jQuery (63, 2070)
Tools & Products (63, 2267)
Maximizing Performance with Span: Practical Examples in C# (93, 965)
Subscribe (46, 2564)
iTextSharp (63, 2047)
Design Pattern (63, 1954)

————————

The response should consist of all the entries, set down exactly.

• **Completed task**:
jQuery (63, 2070)
Tools & Products (63, 2267)
Maximizing Performance with Span: Practical Examples in C# (93, 965)
Subscribe (46, 2564)
iTextSharp (63, 2047)
Design Pattern (63, 1954)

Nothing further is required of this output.